Because we were all adept at eye-to-hand touch typing, we could talk while we typed (accurately!). I was the temp so I mainly listened. All day long these women chatted. What amazes me as I look back on it is that not one of them ever mentioned having any signs of RSI -- and believe me, if any one of them had had a pain or even a twinge, it would have been a topic of conversation for HOURS.
I have come to the conclusion that there is a distinct difference between typing as it was done then and the kind of keyboarding that we all do today. It's not just the quality of the equipment, although the keyboards on those IBM machines were very comfortable. No, there's something different about typing as you work and as you think, as compared to the rote and rhythmic typing from a page.
The ergonomic folks are always trying to tweek the keyboard -- tilted or not, curved or not, split, etc. I don't think the keyboard is the only problem; I think we need a different way to enter data for the way that we are working today. Typing, in the sense of pushing buttons corresponding to letters, just is no longer the right tool for the job.

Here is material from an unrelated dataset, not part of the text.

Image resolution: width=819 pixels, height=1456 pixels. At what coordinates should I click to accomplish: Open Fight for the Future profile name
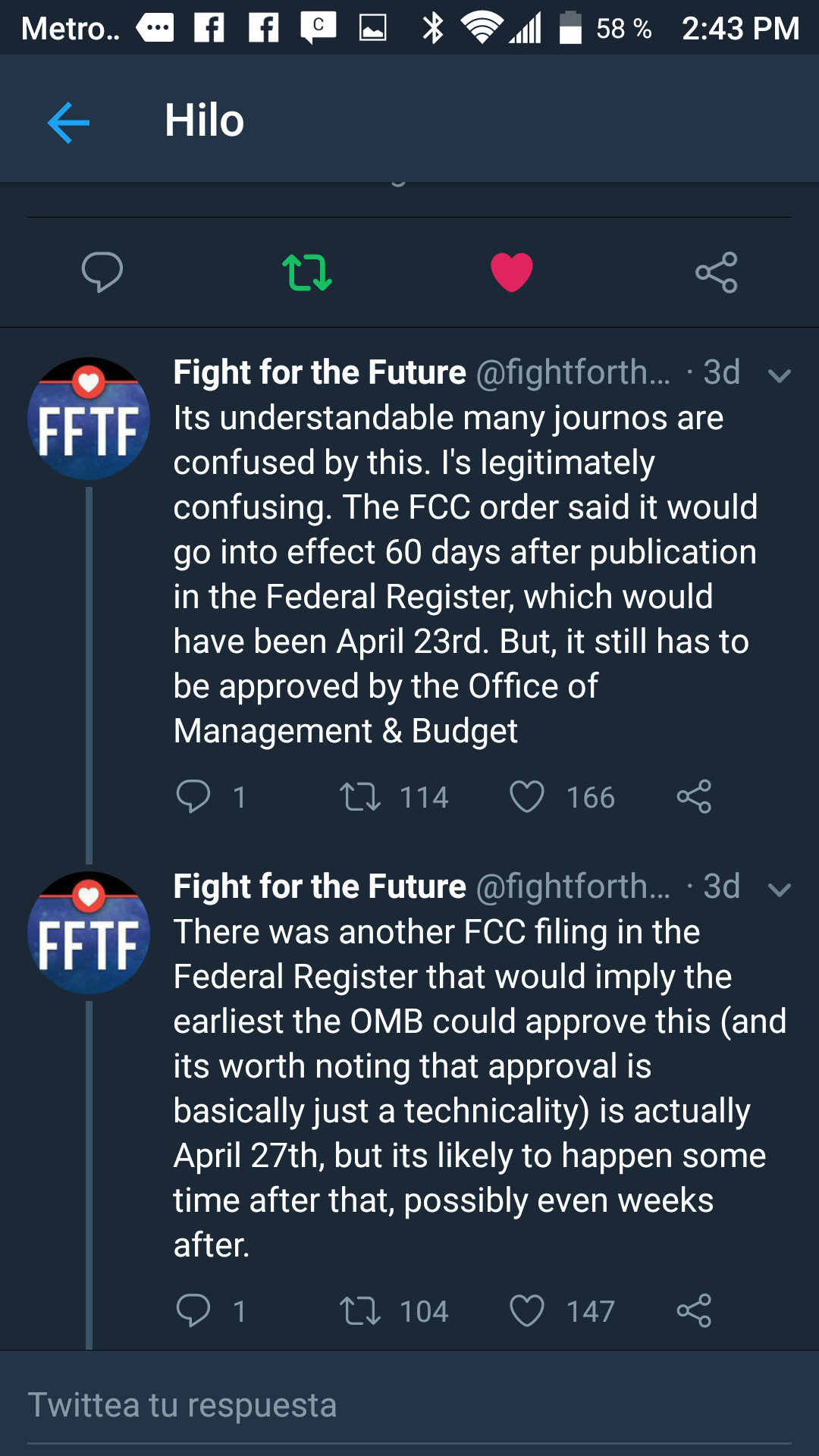[x=319, y=372]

In the pre-keyboard days (with both Selectric and manual typewriters) we moved more. We had to put paper in with a nice rolling motion and take paper out often with that extremely satisfying yank at the end. With the old manual carriage returns, we got to fling our arms across our chests. We had to change pages on our manuscript and bend down when we dropped one on the floor. In other words, it wasn't nearly as repetitive and we had a lot more upper-body movement going on. Now we make very small, almost minute movements that, I think, cause a whole lot more problems in very subtle ways.